When the Before Date option is selected, any sample with a create date before the date set in Data Archiver's Before Date field will be removed from the database and archived.

Excess Samples

The Excess Samples option relates to the Max Samples attribute of a routine that is stored in the database. If you select the Excess Samples option, and the Max Samples for any of your routine's are set to zero, those routines will be ignored, and any samples in that routine will not be available for archiving. However, if a routine has Max Samples set to any number (other than zero), any samples exceeding that routine's Max Samples number will be archived. For example, if Max Samples is set to 5,000, and there are 8,000 samples in the routine, then the oldest 3,000 samples will be archived.

All Samples

The All Samples option will archive and/or remove all samples that exist in the selected Database.

Archive Folder

When using Data Archiver, you need to assign the location where you want your archived data to be stored. There are three ways to create and/or assign your base archive folder:

1.     Browse to a pre-existing folder using the Browse button to the right of the text field. Selecting a folder using this method will assign that folder location as the top-level archive folder.

2.     When you have a pre-existing folder, you can type the archive folder path manually to assign that folder location as the top-level archive folder.

3.     When you do not have a pre-existing folder, you can type the archive folder path and new folder name manually, and Data Archiver will automatically generate the folder.

As sample files are extracted from the database by Data Archiver, folders are generated by Archiver per Database according to the Database label and the current date. Within each Database folder, another folder will be created for each routine, labeled with the routine key. Within each routine's folder, the sample files are labeled and stored by sample key and the date archived ( yyyy-mm-dd).
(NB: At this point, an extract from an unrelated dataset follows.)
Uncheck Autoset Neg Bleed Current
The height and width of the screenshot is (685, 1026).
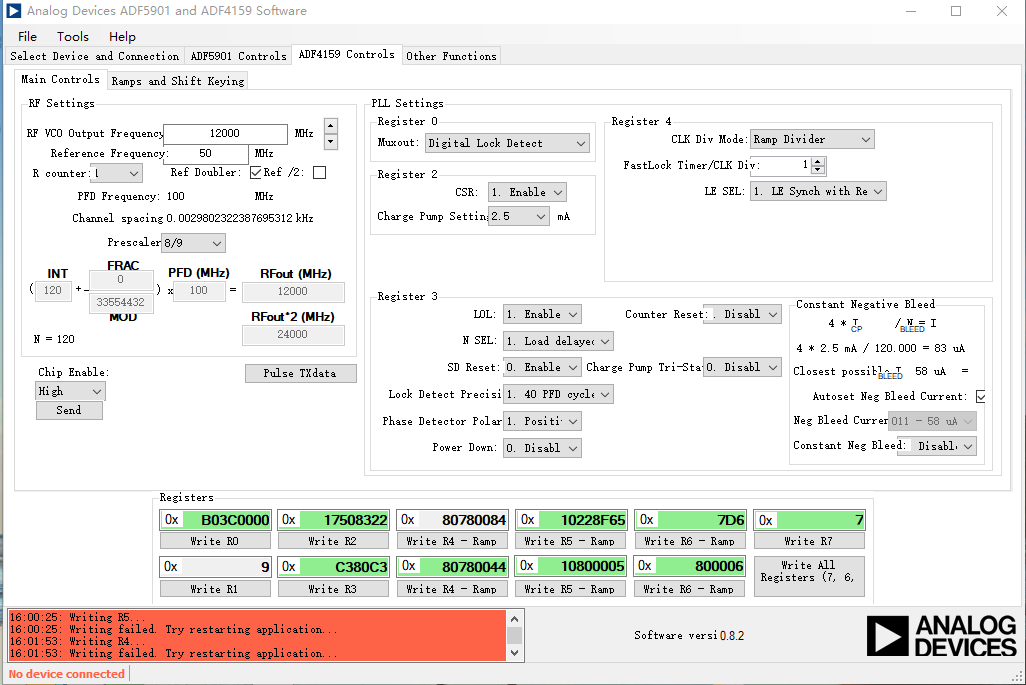point(980,396)
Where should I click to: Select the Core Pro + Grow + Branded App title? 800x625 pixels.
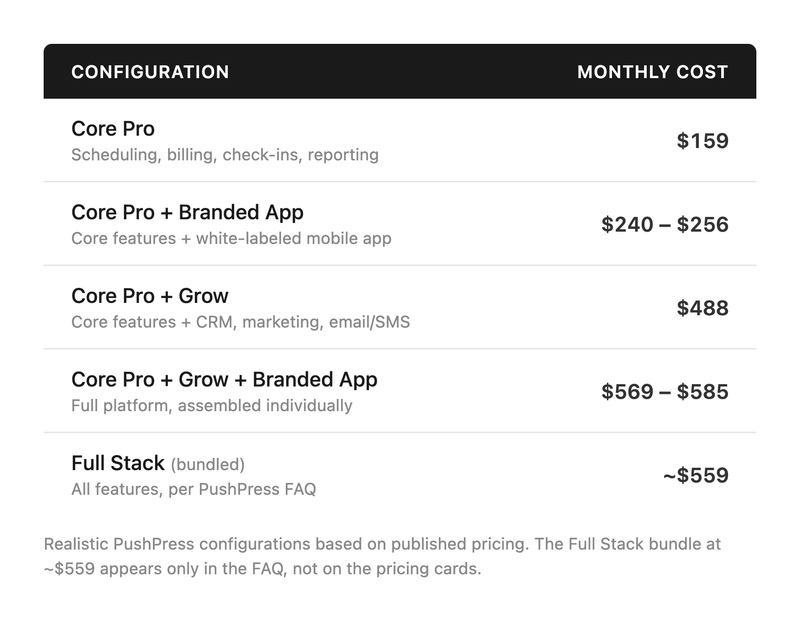[224, 380]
If Data Archiver is run more than once per day, any subsequent files generated will be appended to the already existing folder for the current date (if data is from the same Database).

Archived Files

The sample files archived will be saved in XML format with the extension ".4ml". Data files with the .4ml extension have the capability to be read back into DataSmith using the "Archive Restore.4jr" translator provided with the CM4D suite. When archived data files are read back into the database, the Archive Restore option will be enabled in the Config properties dialog. This option flags the samples as "Restored" in the Database, thus differentiating "Restored" data from "raw" data. Archived data is deleted from the Database once the Archiving process is completed, but if an archived file is restored to the Database, that archive file remains in the archive folder. The Restored flag is important because it tells Data Archiver to ignore any data that has already been archived, thus avoiding duplicate archive files. Restored files must be removed from the Database manually using DataUtility.

Performance Tuning

The Performance Tuning switch refers to the portion of samples that will be archived at a time. When Data Archiver is run, it first examines the Database to identify all of the samples to archive. Data Archiver then performs the archive operation on subsets of all of the samples identified. Each subset will be archived before Data Archiver automatically continues to the next subset of samples, until all of the selected samples have been archived. The performance Tuning switch controls the size of the subsets.

Setting the Performance Tuning switch to a lower level will decrease the number of samples archived at one time, as well as reduce the amount of memory used during the archiving process. This is a preferential setting and may differ from one machine to the next, depending on the amount of memory you want to allocate to the task, the number of samples to be archived, etc.